Задания:
1. Извлеките из исходного текста дословно отрывок от «Аллисон начинает с» до «в дни Пасхи.» включительно.
2. С каким библейским эпизодом, согласно исходному тексту, Смит связывает самую раннюю форму предания об исчезновении, найденную им в Мк. 16:1–8?

Исходный текст:
__________________________________________________

Аллисон начинает с трогательной «исповеди», в которой открывает свое страстное желание обрести веру в то, что Иисус поистине воскрес из мертвых54. Однако, зачарованный возможными аналогиями с видениями скорбящих, он заканчивает собственной версией психологического редукционизма. В приложении к этой книге я подробно исследую аналогию с видениями скорбящих, которые схожи и одновременно несхожи с тем, что испытали первые ученики в дни Пасхи.

Дэниел Смит

«Новое посещение пустой гробницы:

древняя история Пасхи» (2010)

Дэниел Смит в недавно изданной книге ставит себе более узкую задачу, чем Аллисон, однако избирает весьма сходную (если не ту же самую) форму редукционизма: он опирается не на современные психологические исследования переживаний скорбящих, а на массу историй о «вознесении на небеса» из греко-римских и иудейских источников, которые, по его мнению, открывают нам «истинный» смысл рассказа о пустом гробе в Мк. 16:1–855. Рассмотрим это подробнее.

Смит ограничивает себя 1) исследованием предания о пустой гробнице Иисуса (и реконструкцией его религиозных предпосылок) и предания о Его явлениях после воскресения, 2) анализом различий точек зрения в этих двух преданиях. Эти различия он объясняет тем, что предание о пустой гробнице будто бы изначально не предполагало, что Иисус воскрес, а представляло собой рассказ об «исчезновении»: оно имело в виду, что Иисус был взят из гроба на небеса и явится снова во Втором пришествии. Самую раннюю форму предания об исчезновении, найденную им в Мк. 16:1–8, Смит связывает, в частности, с исчезновением Илии в 4Цар. 2. Здесь, впрочем, сразу возникает сомнение: в отличие от Иисуса, Илия не умирал и не был погребен перед тем, как вознестись на небеса.

__________________________________________________

Исходные данные:
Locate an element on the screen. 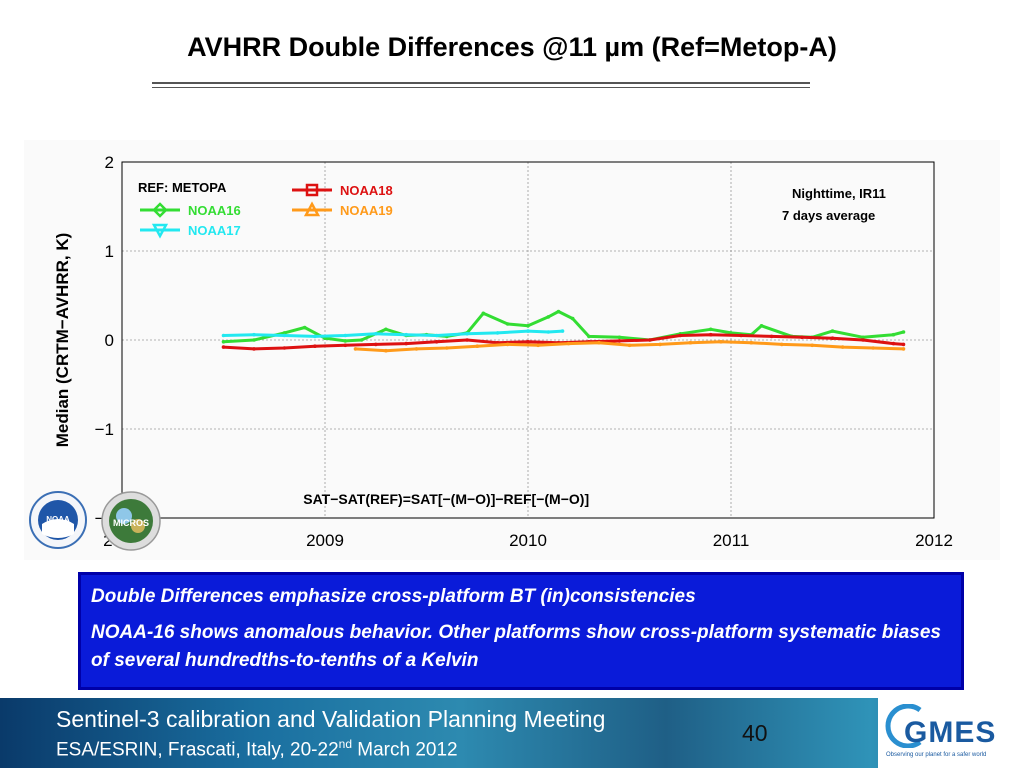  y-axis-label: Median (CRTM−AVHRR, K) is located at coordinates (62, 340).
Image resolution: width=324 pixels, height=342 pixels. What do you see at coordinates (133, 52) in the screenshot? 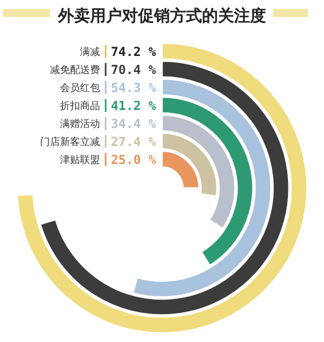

__________________________________________________

Ответы:
1.
Аллисон начинает с трогательной «исповеди», в которой открывает свое страстное желание обрести веру в то, что Иисус поистине воскрес из мертвых54. Однако, зачарованный возможными аналогиями с видениями скорбящих, он заканчивает собственной версией психологического редукционизма. В приложении к этой книге я подробно исследую аналогию с видениями скорбящих, которые схожи и одновременно несхожи с тем, что испытали первые ученики в дни Пасхи.

2. С исчезновением Илии в 4Цар. 2.